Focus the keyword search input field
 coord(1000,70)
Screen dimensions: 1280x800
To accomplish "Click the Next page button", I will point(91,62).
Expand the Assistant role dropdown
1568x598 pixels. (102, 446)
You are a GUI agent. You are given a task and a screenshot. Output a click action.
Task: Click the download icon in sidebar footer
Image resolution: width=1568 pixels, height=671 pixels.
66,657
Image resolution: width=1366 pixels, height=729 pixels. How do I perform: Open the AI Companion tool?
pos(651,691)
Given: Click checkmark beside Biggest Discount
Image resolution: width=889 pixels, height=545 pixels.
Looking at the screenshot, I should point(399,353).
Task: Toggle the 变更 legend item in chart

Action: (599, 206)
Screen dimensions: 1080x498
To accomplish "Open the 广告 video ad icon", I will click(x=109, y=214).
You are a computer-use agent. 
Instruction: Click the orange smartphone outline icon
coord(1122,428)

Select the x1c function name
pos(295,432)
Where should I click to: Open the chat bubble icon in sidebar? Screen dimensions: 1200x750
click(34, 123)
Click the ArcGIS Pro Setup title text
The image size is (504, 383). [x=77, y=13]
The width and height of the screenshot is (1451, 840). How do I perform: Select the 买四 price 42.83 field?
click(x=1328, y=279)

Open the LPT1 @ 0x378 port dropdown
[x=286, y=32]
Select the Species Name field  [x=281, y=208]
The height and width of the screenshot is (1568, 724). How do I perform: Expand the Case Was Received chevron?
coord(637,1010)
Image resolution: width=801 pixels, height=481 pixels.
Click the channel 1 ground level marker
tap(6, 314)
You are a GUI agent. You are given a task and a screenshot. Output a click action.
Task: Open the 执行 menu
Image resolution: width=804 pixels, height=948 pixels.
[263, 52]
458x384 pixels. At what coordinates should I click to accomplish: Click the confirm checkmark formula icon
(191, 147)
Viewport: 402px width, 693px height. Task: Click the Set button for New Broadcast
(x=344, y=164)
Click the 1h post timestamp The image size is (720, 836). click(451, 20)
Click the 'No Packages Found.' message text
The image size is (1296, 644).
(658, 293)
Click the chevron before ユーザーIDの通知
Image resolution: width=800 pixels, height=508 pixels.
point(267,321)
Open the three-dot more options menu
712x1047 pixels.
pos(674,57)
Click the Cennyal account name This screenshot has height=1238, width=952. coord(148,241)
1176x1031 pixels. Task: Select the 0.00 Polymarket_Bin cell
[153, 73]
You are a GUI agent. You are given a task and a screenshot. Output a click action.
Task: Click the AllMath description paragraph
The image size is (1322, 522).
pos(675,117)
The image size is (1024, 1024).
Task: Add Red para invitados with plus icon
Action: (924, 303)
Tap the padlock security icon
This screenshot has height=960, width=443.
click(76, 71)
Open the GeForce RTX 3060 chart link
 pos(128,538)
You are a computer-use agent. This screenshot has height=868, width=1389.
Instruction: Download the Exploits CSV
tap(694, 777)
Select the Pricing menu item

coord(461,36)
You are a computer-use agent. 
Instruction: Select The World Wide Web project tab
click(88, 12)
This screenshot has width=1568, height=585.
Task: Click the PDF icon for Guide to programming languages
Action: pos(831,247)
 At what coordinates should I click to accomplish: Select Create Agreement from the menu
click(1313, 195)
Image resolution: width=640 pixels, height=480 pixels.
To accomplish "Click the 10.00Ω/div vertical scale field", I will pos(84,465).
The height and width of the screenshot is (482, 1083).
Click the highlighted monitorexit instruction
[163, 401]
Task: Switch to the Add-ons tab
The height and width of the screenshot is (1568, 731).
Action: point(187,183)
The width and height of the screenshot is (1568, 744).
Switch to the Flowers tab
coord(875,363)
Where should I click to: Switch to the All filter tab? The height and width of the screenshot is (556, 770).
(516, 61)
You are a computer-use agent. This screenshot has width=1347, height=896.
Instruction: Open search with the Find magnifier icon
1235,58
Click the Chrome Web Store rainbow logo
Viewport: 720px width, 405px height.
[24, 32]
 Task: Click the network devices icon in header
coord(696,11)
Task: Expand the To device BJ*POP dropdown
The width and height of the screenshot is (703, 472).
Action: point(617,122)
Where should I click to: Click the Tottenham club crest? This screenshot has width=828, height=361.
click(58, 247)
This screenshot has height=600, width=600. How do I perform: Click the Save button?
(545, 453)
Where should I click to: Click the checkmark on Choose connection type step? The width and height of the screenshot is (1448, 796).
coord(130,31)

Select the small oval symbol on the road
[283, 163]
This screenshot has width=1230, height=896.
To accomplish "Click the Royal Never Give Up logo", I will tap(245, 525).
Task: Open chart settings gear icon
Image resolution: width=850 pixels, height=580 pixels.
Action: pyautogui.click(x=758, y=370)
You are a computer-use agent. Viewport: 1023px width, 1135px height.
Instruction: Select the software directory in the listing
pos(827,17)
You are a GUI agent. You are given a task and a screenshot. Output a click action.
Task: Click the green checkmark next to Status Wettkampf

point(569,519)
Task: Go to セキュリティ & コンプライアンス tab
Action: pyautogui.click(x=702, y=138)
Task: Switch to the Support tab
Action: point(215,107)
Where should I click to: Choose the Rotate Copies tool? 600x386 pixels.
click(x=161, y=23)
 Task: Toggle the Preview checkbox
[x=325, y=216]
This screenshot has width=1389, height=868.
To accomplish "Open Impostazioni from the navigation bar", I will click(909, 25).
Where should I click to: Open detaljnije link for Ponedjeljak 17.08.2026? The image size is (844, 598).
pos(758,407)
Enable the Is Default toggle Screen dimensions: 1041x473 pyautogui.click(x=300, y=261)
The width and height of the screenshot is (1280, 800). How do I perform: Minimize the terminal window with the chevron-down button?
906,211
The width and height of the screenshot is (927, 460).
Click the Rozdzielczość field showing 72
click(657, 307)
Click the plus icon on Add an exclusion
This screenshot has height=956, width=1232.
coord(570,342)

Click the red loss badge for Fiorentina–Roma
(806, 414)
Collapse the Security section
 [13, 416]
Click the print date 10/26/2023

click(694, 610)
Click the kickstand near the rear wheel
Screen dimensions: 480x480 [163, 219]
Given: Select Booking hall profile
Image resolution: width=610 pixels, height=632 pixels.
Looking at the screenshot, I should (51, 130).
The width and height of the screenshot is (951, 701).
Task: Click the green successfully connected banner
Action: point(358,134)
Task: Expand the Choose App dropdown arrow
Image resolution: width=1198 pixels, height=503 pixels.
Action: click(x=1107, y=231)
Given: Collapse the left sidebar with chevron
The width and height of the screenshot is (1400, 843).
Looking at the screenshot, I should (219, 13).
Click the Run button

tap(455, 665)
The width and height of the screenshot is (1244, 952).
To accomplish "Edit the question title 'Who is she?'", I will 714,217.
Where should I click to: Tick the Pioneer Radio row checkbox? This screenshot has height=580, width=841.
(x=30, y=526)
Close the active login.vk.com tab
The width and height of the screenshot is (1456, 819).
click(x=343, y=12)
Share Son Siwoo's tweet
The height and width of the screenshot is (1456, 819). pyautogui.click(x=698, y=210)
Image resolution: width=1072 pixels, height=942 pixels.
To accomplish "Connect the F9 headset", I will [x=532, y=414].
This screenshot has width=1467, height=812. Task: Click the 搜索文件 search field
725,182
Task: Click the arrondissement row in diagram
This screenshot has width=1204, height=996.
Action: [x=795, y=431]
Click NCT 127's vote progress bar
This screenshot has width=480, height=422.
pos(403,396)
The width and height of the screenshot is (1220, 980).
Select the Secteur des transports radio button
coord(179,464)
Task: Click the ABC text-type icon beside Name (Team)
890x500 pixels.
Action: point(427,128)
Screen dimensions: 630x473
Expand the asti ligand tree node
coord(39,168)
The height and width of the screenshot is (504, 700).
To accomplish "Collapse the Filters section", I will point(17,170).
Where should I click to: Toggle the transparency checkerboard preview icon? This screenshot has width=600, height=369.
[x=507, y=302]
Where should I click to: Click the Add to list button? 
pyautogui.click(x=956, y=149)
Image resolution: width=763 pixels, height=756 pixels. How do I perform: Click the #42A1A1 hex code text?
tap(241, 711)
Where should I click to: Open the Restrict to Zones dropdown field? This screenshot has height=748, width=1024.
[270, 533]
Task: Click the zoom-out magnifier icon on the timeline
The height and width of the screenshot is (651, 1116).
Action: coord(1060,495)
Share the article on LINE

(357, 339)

________

* INSTRUCTIONS FOR THE TASK: Beginning at the line with "Switch to the Flowers tab" and stopping after the line with "The width and height of the screenshot is (927, 460).", please write out every line of the data above exactly and nothing else.

* YOUR SOLUTION:
Switch to the Flowers tab
coord(875,363)
Where should I click to: Switch to the All filter tab? The height and width of the screenshot is (556, 770).
(516, 61)
You are a computer-use agent. This screenshot has width=1347, height=896.
Instruction: Open search with the Find magnifier icon
1235,58
Click the Chrome Web Store rainbow logo
Viewport: 720px width, 405px height.
[24, 32]
 Task: Click the network devices icon in header
coord(696,11)
Task: Expand the To device BJ*POP dropdown
The width and height of the screenshot is (703, 472).
Action: point(617,122)
Where should I click to: Click the Tottenham club crest? This screenshot has width=828, height=361.
click(58, 247)
This screenshot has height=600, width=600. How do I perform: Click the Save button?
(545, 453)
Where should I click to: Click the checkmark on Choose connection type step? The width and height of the screenshot is (1448, 796).
coord(130,31)

Select the small oval symbol on the road
[283, 163]
This screenshot has width=1230, height=896.
To accomplish "Click the Royal Never Give Up logo", I will tap(245, 525).
Task: Open chart settings gear icon
Image resolution: width=850 pixels, height=580 pixels.
Action: pyautogui.click(x=758, y=370)
You are a computer-use agent. Viewport: 1023px width, 1135px height.
Instruction: Select the software directory in the listing
pos(827,17)
You are a GUI agent. You are given a task and a screenshot. Output a click action.
Task: Click the green checkmark next to Status Wettkampf

point(569,519)
Task: Go to セキュリティ & コンプライアンス tab
Action: pyautogui.click(x=702, y=138)
Task: Switch to the Support tab
Action: point(215,107)
Where should I click to: Choose the Rotate Copies tool? 600x386 pixels.
click(x=161, y=23)
 Task: Toggle the Preview checkbox
[x=325, y=216]
This screenshot has width=1389, height=868.
To accomplish "Open Impostazioni from the navigation bar", I will click(909, 25).
Where should I click to: Open detaljnije link for Ponedjeljak 17.08.2026? The image size is (844, 598).
pos(758,407)
Enable the Is Default toggle Screen dimensions: 1041x473 pyautogui.click(x=300, y=261)
The width and height of the screenshot is (1280, 800). How do I perform: Minimize the terminal window with the chevron-down button?
906,211
The width and height of the screenshot is (927, 460).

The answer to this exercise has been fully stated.